Brasil possui um rebanho de matrizes superior ao dos Estados Unidos, mas ainda adota práticas que limitam a qualidade da produção de carne e, atualmente, deixa quase 30 milhões de matrizes a mercê de “boi de cabeceira de boiada”.
Um estudo da Associação Brasileira dos Criadores de Zebu (ABCZ) revelou que cerca de 30 milhões de vacas-matrizes no Brasil estão expostas a touros sem critério genético adequado.
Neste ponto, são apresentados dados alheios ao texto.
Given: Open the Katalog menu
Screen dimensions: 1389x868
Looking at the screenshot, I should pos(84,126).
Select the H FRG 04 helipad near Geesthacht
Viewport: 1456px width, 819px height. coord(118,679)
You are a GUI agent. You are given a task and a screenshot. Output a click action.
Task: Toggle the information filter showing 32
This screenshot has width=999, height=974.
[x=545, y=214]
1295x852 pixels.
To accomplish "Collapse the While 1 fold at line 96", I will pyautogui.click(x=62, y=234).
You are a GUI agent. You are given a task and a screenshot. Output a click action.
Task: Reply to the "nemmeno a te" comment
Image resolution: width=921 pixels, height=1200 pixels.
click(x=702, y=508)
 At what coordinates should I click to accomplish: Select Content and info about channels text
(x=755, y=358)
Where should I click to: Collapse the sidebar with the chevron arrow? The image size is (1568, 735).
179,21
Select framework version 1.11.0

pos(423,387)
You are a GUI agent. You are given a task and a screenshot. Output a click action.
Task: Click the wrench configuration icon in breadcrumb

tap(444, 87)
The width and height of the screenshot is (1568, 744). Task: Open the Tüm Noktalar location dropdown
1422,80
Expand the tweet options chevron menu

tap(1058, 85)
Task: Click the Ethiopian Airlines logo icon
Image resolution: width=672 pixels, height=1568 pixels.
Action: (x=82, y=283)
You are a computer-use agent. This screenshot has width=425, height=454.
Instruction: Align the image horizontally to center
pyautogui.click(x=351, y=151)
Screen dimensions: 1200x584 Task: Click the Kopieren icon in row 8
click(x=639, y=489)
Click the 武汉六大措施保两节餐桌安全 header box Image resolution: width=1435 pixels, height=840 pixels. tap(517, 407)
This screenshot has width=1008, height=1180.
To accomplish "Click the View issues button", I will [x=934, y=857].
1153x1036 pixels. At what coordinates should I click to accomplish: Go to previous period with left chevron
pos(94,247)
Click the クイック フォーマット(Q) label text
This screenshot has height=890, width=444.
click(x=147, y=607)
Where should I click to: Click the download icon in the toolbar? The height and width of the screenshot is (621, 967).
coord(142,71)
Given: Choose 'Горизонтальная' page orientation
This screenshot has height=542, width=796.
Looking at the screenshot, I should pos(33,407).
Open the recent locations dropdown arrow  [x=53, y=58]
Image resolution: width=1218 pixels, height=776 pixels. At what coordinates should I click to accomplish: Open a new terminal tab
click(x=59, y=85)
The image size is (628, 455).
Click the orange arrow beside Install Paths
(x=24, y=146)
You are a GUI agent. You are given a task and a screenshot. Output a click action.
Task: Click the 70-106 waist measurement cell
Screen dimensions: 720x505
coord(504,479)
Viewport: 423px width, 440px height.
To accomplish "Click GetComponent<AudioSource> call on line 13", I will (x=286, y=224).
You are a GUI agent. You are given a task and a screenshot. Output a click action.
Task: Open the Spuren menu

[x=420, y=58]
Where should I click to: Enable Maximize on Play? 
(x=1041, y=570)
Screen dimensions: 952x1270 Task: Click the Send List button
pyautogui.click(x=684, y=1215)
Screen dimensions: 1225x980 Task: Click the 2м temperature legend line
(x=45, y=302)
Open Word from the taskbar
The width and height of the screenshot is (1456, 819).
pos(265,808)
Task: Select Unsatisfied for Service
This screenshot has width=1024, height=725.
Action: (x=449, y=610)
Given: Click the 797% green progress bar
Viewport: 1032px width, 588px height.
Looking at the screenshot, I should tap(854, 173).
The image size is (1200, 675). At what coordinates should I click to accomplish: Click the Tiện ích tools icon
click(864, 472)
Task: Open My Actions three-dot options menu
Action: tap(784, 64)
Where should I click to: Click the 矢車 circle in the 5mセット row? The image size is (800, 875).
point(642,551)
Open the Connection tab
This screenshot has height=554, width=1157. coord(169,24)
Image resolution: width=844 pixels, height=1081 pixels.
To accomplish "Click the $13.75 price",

Essa realidade compromete diretamente a produtividade da pecuária nacional, reduzindo a eficiência do rebanho e impactando a rentabilidade dos pecuaristas.
A preocupação foi reforçada por Eduardo Pedroso, diretor executivo de originação da Friboi, durante programa do Giro do Boi, que criticou a falta de investimentos em seleção genética. Segundo ele, o Brasil possui um rebanho de matrizes superior ao dos Estados Unidos, mas ainda adota práticas que limitam a qualidade da produção de carne.
O impacto do “boi de boiada” na produtividade
De acordo com dados da ABCZ e da ASBIA (Associação Brasileira de Inseminação Artificial), aproximadamente 48,9% das fêmeas de corte brasileiras são cobertas por touros sem registro e sem informação genética confiável. Essa prática leva à produção de bezerros de baixo desempenho, afetando diretamente a qualidade da carne e a eficiência produtiva.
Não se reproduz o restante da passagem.